One of those bats, the lesser long-nosed bat, just got off the endangered species list in April 2018, as The Washington Post reported. It's the first bat species ever to recover its population enough to be taken off the Endangered Species List. Its revival is due, in part, to tequila producers along the bat's migration route between Mexico and the southwestern U.S. making their growing methods a little more bat-friendly.

While the relationship between bats and agave might be mutualistic, the one between bats and booze isn't necessarily so. Typical agave production for tequila and mezcal involves harvesting the plant right before it reaches sexual maturity—the flowering stage—because that's when its sugar content peaks, and because after the plant flowers, it dies. Instead of letting the plants reproduce naturally through pollination, farmers plant the clones that grow at the agave plant's base, known as hijuelos. That means fields of agave get razed before bats get the chance to feed off those plants. This method is bad for bats, but it's not great for agave, either; over time, it leads to inbred plants that have lower genetic diversity than their cross-pollinated cousins, ones that require more and more pesticides to keep them healthy.

Rodrigo Medellín, an ecologist who has been nicknamed the "Bat Man of Mexico," has been leading the crusade for bat-friendly tequila for decades, trying to convince tequila producers to let some of just 5 percent of their plants flower. The Tequila Interchange Project—a nonprofit organization made up of tequila producers, scientists, and tequila enthusiasts—led to the release of three bat-friendly agave liquors in the U.S. in 2016: two tequilas, Siembra Valles Ancestral and Tequila Ocho, and a mezcal, Don Mateo de la Sierra.

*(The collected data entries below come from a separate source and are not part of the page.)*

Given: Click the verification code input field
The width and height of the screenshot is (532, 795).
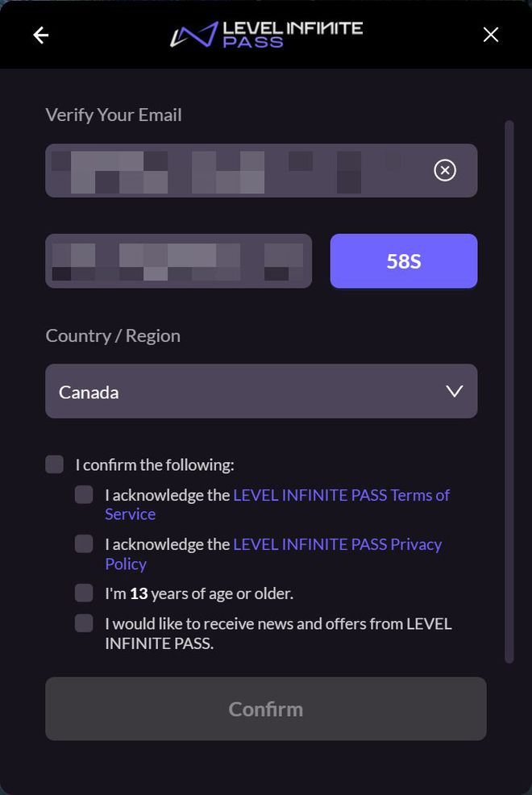Looking at the screenshot, I should (x=178, y=261).
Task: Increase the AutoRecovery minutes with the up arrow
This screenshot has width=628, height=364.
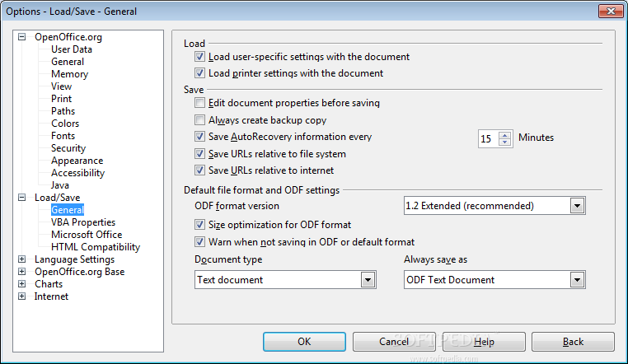Action: click(505, 135)
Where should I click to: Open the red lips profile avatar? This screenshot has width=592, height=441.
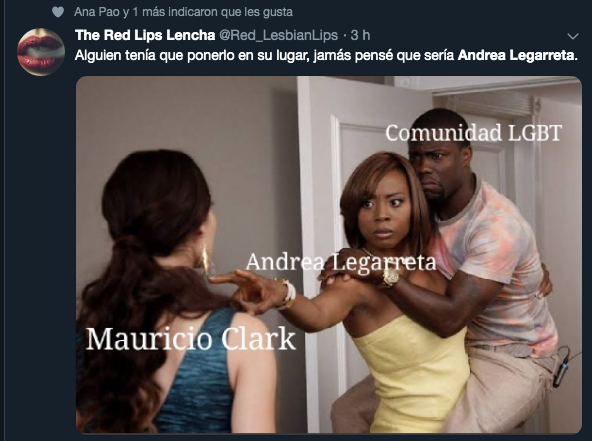[x=41, y=52]
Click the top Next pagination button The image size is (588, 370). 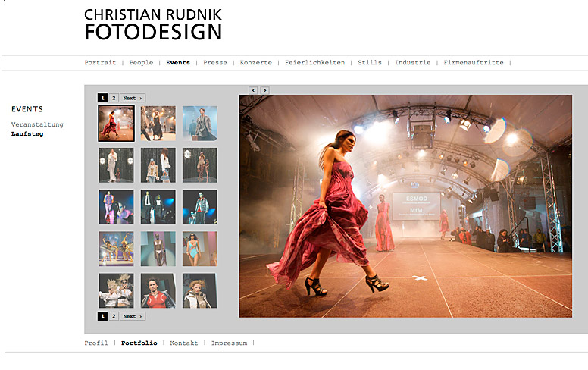point(132,98)

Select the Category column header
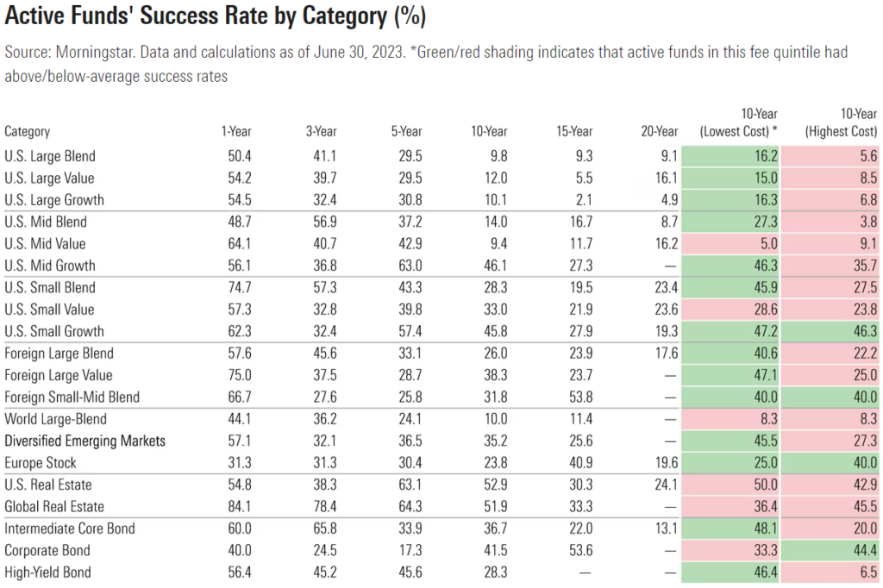(x=28, y=131)
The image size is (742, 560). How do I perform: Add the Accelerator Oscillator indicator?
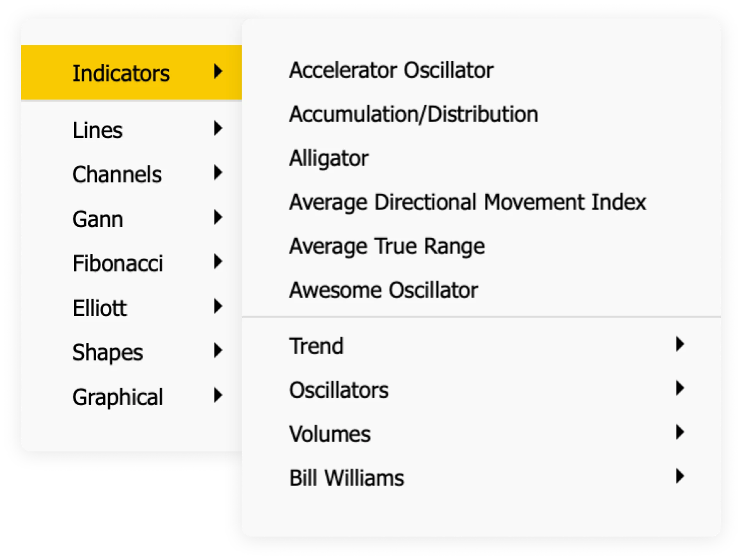point(391,70)
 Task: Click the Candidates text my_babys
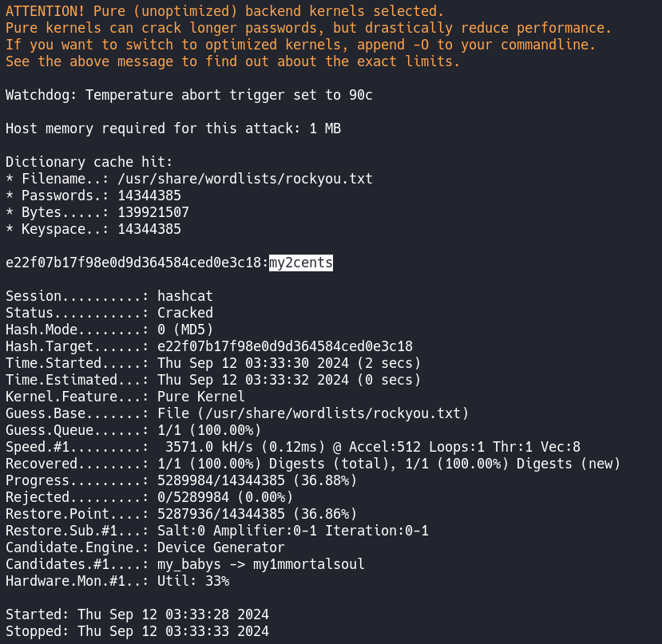[x=188, y=564]
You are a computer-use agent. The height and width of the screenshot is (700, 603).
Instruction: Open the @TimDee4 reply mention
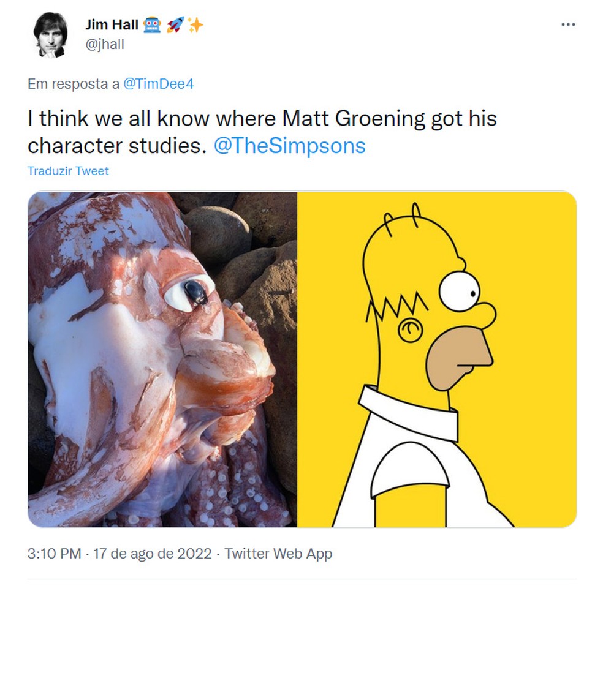158,84
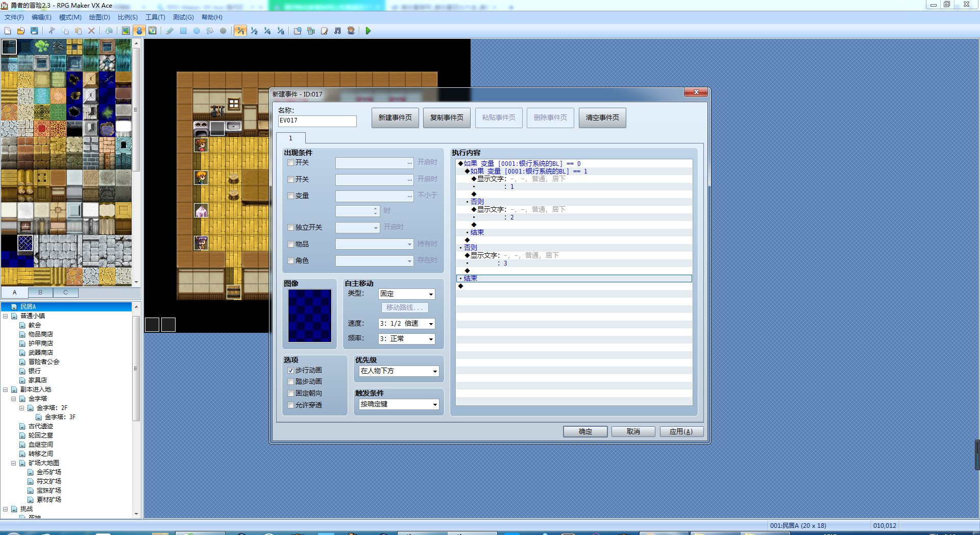Open the 触发条件 dropdown showing 按确定键
980x535 pixels.
click(x=399, y=404)
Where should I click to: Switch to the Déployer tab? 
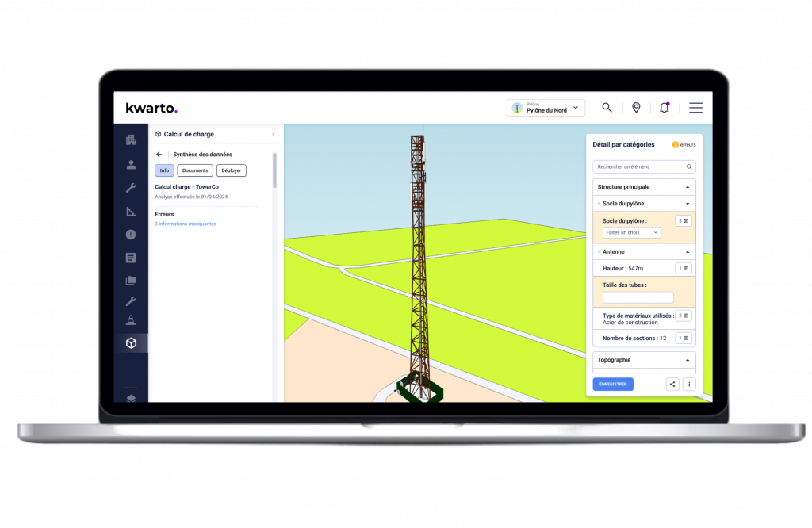tap(232, 170)
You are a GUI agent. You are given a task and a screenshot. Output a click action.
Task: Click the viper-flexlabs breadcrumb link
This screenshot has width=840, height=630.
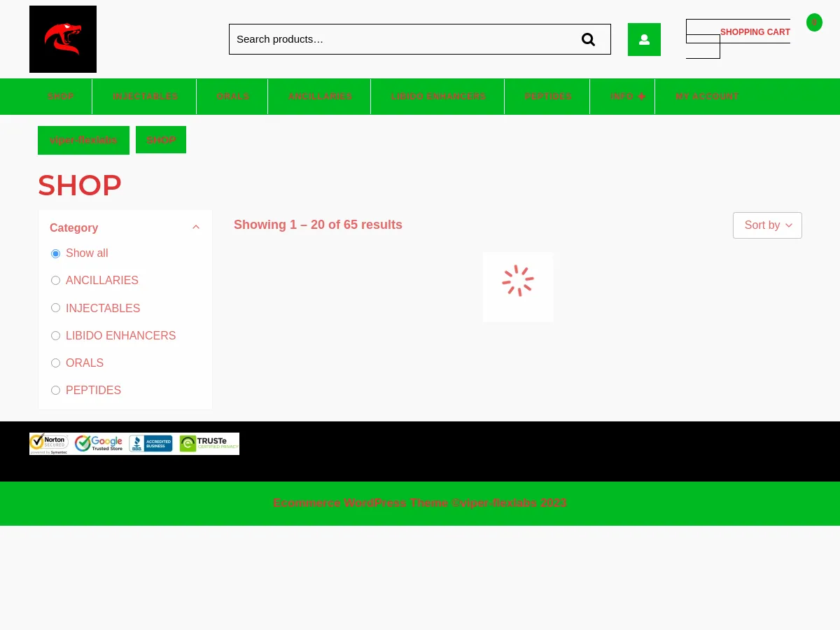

In 2017, when Medellín and his team visited the agave fields of Don Mateo de la Sierra to gather data, they discovered that the project was even more bat-friendly than they thought. The Mexican long-nosed bat, another endangered species, was also taking its meals at the field's flowering plants.

This weekend, raise a glass of tequila to all the bats out there—just make sure it's a bat-friendly brand.